I remember them on the floor at my grandmother's house.

Shadows are dark. Sometimes light. They look blue on the snow.

They move. They grow.

A later addition: Click here to see an installation by Peabody Essex. Now that's a shadow! It's a different kind of shadow- a static one - but nice!

Monday, June 20, 2016

Inspiration Everywhere

A week ago, while waiting for my daughter to meet me in Rome, I took a walk near our boutique hotel.

I found a cool and tranquil haven at the Villa Aldobrandini, away from the bustle of via Nazionale.

View from the top of the garden on the villa property

The villa was constructed around the 1600's, I think...I photographed the sign so I could read it again later but without my glasses I ended up cutting off quite a bit in the photo and some information was lost!

I wonder if these "rock carpets" are original.

I love the design.

I imagine the creator looking around for just the right stone, like I do with my fabric when creating a quilt.

I imagine the care someone took in placing each stone in just the right place, like I do with my fabric when I make a scrap quilt.

Inspiration is everywhere.

Be sensitive to your surroundings and let them inspire you.

Sunday, June 19, 2016

Father's Day

Some countries, including Canada, are celebrating Father's Day today.

In Italy, it is celebrated on March19, Saint Joseph's day.

Four generations
What did I get from my dad? 

My creativity.
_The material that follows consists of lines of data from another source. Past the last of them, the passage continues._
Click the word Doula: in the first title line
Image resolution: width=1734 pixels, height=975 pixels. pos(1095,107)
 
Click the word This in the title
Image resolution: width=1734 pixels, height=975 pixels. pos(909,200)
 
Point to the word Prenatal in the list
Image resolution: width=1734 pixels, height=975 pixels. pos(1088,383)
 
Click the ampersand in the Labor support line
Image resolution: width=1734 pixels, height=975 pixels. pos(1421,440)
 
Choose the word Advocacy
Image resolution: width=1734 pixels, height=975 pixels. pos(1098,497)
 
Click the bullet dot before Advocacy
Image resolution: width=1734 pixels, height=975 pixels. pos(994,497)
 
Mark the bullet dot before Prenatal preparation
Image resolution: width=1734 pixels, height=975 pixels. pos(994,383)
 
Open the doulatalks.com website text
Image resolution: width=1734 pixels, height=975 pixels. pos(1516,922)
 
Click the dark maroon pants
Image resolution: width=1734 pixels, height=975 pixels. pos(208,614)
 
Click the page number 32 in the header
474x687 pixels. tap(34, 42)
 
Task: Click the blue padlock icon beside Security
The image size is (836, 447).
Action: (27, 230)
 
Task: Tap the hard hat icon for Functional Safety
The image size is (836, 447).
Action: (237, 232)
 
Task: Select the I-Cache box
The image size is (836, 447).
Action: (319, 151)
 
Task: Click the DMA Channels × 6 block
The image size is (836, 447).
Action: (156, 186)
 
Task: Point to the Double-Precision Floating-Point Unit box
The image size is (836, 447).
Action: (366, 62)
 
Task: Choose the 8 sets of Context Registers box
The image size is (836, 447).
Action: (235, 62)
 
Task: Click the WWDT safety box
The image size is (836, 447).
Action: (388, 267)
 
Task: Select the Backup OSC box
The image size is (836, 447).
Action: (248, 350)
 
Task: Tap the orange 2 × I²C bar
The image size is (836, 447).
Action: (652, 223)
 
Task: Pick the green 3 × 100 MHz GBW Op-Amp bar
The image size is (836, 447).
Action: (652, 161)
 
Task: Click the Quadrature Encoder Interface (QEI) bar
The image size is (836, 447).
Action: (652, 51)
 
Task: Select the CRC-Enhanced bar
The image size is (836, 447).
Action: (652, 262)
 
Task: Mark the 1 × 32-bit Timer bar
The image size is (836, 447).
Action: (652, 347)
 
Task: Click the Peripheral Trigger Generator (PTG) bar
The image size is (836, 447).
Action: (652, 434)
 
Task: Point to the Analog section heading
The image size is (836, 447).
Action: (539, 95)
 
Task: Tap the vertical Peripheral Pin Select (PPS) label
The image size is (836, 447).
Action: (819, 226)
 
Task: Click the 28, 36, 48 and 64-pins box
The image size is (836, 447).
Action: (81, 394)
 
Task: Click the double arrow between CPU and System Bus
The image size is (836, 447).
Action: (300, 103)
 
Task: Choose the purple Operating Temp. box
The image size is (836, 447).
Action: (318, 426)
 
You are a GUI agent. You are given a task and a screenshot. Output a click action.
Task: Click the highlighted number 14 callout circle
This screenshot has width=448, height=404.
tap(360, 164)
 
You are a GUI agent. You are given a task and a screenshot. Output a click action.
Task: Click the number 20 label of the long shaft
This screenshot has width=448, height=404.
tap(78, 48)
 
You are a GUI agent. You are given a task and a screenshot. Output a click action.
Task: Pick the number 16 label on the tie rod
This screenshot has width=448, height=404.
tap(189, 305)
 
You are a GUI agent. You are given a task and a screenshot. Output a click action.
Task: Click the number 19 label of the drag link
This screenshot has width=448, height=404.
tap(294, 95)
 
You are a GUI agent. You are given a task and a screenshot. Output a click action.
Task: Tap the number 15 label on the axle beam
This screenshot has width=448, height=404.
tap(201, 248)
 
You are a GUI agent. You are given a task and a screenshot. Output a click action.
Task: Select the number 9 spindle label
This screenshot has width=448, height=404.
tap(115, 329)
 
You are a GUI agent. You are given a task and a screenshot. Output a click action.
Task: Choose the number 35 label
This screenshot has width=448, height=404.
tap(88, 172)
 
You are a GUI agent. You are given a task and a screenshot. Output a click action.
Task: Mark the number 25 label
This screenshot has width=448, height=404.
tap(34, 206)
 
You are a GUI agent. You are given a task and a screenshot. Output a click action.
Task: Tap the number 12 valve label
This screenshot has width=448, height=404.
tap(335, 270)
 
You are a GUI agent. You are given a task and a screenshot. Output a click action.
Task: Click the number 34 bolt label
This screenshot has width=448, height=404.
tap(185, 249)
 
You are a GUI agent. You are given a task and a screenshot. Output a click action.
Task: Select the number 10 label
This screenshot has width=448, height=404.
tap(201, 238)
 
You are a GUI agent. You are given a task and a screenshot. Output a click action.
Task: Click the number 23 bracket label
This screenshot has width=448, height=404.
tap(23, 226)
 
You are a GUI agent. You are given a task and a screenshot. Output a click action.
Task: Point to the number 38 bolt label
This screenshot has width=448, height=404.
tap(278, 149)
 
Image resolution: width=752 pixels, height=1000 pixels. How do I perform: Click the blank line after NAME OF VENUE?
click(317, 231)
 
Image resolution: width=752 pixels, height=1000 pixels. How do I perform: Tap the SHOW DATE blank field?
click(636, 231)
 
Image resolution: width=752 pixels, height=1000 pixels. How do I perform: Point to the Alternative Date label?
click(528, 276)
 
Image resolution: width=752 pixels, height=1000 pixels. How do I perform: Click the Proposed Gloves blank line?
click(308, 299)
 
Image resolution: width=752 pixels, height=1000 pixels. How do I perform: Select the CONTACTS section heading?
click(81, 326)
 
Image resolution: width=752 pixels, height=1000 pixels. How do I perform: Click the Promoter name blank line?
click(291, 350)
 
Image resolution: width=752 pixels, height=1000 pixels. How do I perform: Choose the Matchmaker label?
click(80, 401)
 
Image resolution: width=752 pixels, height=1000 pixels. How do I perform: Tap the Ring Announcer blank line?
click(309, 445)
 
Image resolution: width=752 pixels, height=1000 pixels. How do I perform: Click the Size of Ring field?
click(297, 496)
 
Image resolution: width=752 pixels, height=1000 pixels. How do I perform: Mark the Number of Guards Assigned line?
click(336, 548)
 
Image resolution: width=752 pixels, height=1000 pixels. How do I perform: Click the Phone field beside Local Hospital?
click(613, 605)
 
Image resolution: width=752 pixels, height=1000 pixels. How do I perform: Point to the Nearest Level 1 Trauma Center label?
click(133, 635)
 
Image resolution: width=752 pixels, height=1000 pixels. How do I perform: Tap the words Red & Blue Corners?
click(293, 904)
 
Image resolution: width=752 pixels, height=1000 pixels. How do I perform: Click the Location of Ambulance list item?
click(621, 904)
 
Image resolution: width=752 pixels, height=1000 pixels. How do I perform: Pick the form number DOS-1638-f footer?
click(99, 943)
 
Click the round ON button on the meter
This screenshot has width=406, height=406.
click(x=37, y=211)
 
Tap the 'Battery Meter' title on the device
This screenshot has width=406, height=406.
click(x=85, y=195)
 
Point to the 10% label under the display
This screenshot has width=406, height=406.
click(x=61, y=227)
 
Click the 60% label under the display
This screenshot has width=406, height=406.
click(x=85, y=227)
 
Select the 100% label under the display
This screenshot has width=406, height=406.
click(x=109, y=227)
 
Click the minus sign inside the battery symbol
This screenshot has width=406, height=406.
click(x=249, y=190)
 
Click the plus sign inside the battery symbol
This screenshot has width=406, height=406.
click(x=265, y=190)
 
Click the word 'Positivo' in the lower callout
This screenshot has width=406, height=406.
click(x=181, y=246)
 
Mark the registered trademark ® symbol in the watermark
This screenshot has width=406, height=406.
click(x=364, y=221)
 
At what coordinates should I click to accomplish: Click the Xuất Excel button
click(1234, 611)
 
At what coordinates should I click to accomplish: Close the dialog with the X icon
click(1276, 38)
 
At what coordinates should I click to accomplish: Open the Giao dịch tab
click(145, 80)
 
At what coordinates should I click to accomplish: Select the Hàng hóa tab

My sensitivity. My independent thinking. My problem solving ability. My work ethic. My gift of constant ideas. My love of family. 

Happy Father's Day, Dad.

Circa 1965
I am on the far left.

Hand Stitching Indian Style

I heard all about Dijanne Cevaal's travels to India. I am particularly interested because my husband has been working in Bangalore for the last month and I plan to join him during his contract there and perhaps travel to different areas when he is occupied with meetings and such.

One of the things she did during her residency in Pushkar was to help find use for small pieces of fabric discarded from making clothing.

She designed a patchwork-type purse using pieces of hand-spun, indigo-dyed fabric.

She hand-stitched each small geometric-shaped piece of fabric using stitching inspired by the techniques the local women use.

Aperitivo with Dijanne!

The stitching is called  Sujuni. It is different from the Kantha stitch in that there is a chain stitch used to outline figures and shapes and the straight-line running stitch is used as a filler. To read more about these two forms of Indian traditional embroidery, click here.

Tuesday, June 14, 2016


I received a gift this morning.

by Dijanne Cevaal
25cm x 50cm

An unexpected present.

I spent yesterday with Dijanne Cevaal showing her around Verona and she was was my pleasure! I LOVE Verona and I was interested in hearing about her textile adventures.

She gave me one of her lino-printed, hand-dyed fabrics. If you want one for yourself she does sell them through her blog. Her Medieval Project panels are similar and can be embroidered and embellished any way you want.

Click here to view them.

I am not sure how I will use mine. It will always remind me of our time together in Verona.